Il ricorso viene considerato un mero atto di impulso processuale, mentre la vera e propria manifestazione del consenso si realizza esclusivamente nell’atto pubblico, rappresentato dal verbale di comparizione dei coniugi dinanzi al Presidente.

La Corte di Appello di Catania conclude, pertanto, sostenendo, che la separazione consensuale non può essere omologata qualora manchi un consenso manifestato in modo compiuto e valido, da parte di entrambi i coniugi, all’udienza presidenziale di comparizione dei coniugi.

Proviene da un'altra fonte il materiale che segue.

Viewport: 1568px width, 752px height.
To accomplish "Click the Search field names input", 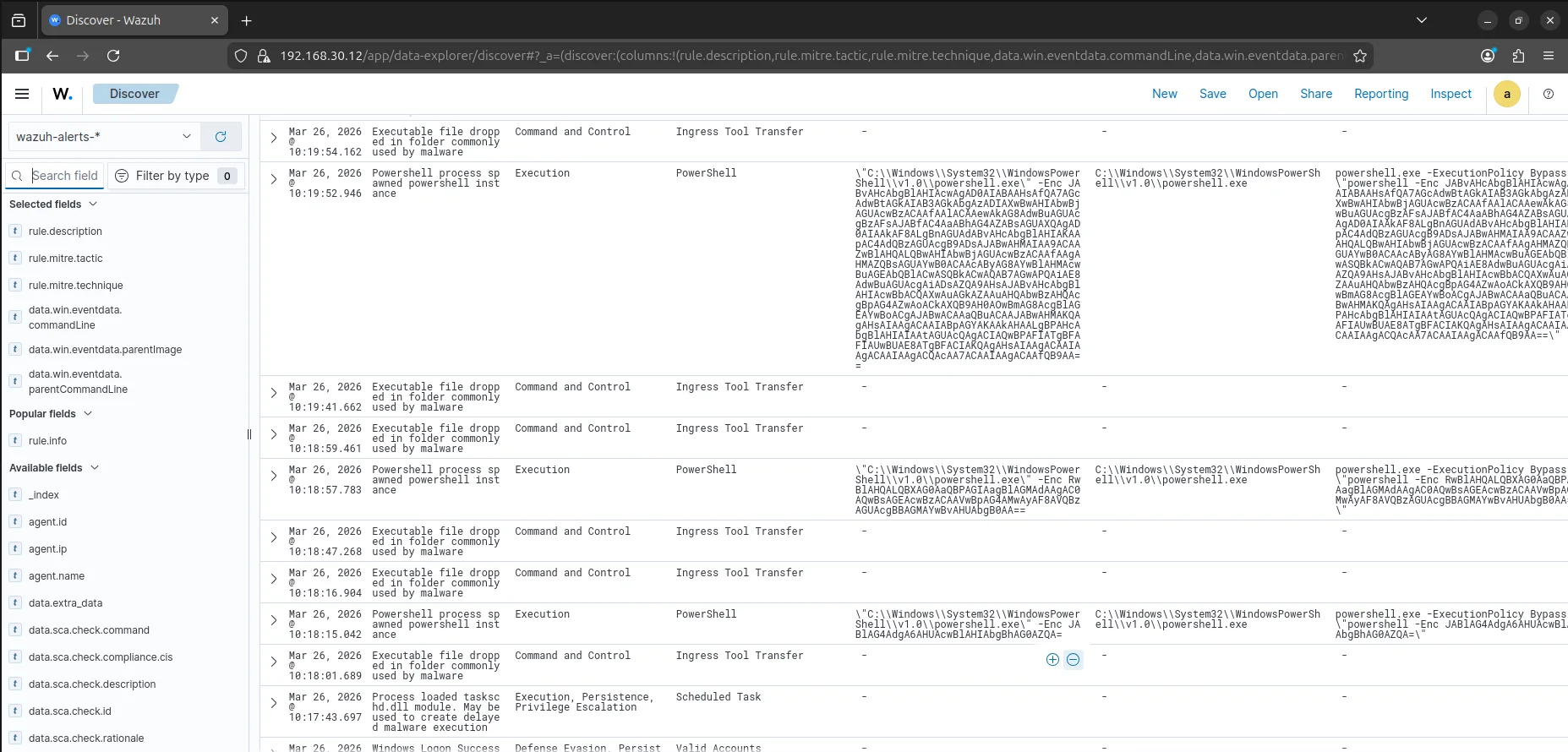I will tap(65, 176).
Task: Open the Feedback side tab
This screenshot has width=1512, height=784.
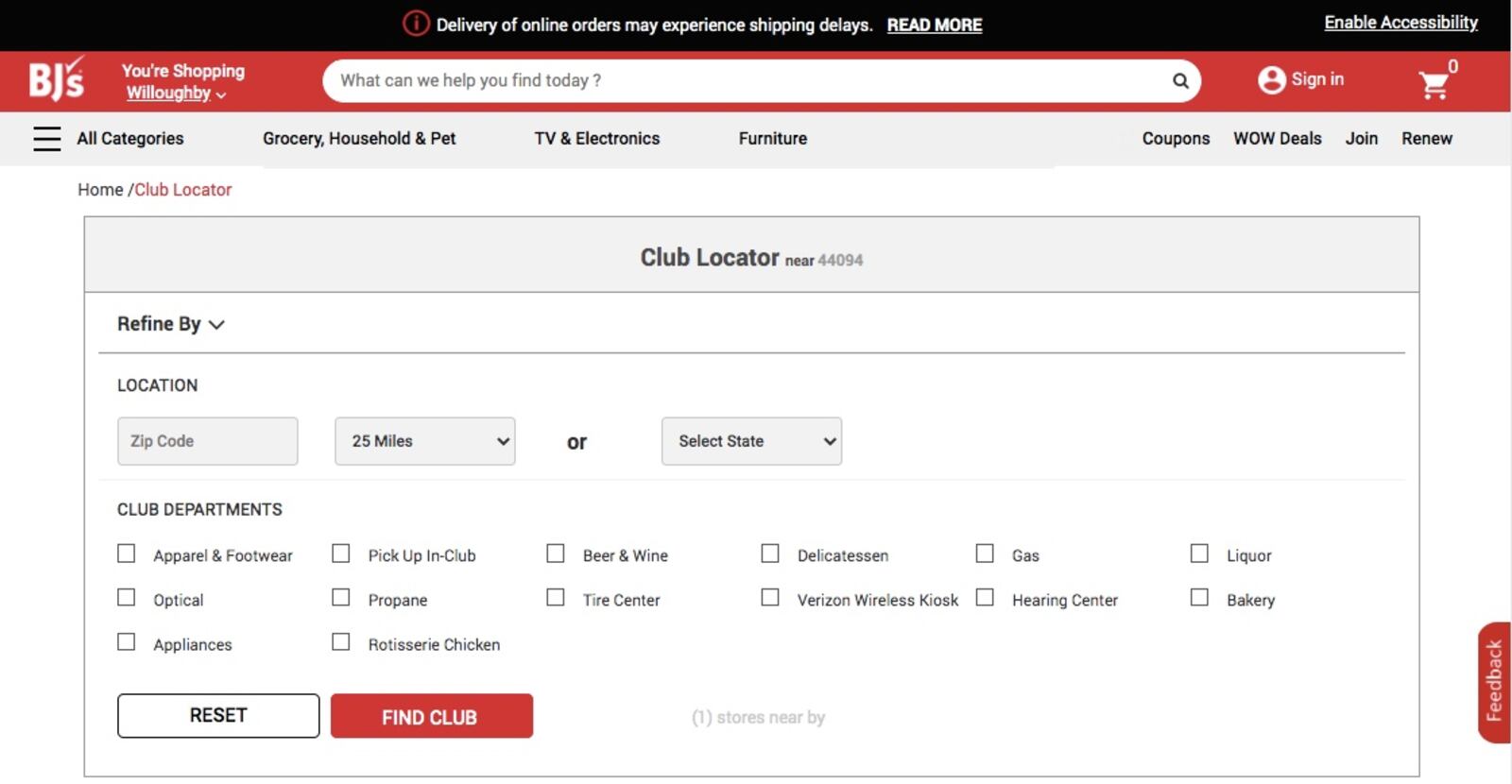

L’eventuale decreto di omologa che venisse emesso da parte del Tribunale, sarebbe in tal caso revocabile, con conseguente declaratoria di improcedibilità del ricorso di separazione consensuale depositato.

Tale decisione si pone in aperto contrasto con l’orientamento costante della Suprema Corte di Cassazione che considera, invece, irrevocabile il consenso manifestato all’atto della sottoscrizione del ricorso. Secondo tale impostazione, il consenso una volta prestato consente all’accordo di separazione consensuale di perfezionarsi, assumendo natura di negozio giuridico autonomo e perfetto. La successiva omologazione avrebbe, pertanto, una mera funzione di condizione sospensiva della produzione degli effetti giuridici delle pattuizioni stipulate tra i coniugi (cfr. Cass. 17607/2003; 10932/2008).